● TASK DESCRIPTION
Nothing but the line holding "februari 2024 (593, 2369)" and the lines after it, through the end of the records, should be set down, each exactly as it is.

● GIVEN ENTRIES
=== Section Start ===

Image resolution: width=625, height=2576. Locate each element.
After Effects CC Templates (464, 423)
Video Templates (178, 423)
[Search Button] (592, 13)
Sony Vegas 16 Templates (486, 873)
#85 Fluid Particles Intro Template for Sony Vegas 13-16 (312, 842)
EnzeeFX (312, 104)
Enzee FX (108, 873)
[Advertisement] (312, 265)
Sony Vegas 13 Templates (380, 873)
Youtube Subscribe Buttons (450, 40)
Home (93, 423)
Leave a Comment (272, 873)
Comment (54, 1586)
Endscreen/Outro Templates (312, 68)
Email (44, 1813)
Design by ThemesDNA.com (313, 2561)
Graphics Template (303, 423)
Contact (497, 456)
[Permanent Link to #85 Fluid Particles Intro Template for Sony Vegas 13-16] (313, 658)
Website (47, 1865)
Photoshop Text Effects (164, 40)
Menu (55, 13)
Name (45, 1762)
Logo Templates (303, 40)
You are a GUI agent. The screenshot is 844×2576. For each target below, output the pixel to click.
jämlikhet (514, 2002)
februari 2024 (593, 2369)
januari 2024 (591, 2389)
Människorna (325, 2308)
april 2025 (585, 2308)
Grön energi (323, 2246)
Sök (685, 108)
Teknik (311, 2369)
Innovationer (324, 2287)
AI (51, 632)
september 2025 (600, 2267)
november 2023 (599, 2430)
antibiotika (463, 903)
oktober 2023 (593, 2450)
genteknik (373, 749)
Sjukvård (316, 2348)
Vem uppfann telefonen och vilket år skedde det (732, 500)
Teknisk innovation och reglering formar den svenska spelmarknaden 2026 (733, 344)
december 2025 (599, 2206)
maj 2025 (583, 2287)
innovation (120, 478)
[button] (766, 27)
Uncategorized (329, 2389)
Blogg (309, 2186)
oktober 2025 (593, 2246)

=== Section End ===

● SOLVED PROBLEM
februari 2024 (593, 2369)
januari 2024 (591, 2389)
Människorna (325, 2308)
april 2025 (585, 2308)
Grön energi (323, 2246)
Sök (685, 108)
Teknik (311, 2369)
Innovationer (324, 2287)
AI (51, 632)
september 2025 (600, 2267)
november 2023 (599, 2430)
antibiotika (463, 903)
oktober 2023 (593, 2450)
genteknik (373, 749)
Sjukvård (316, 2348)
Vem uppfann telefonen och vilket år skedde det (732, 500)
Teknisk innovation och reglering formar den svenska spelmarknaden 2026 (733, 344)
december 2025 (599, 2206)
maj 2025 (583, 2287)
innovation (120, 478)
[button] (766, 27)
Uncategorized (329, 2389)
Blogg (309, 2186)
oktober 2025 (593, 2246)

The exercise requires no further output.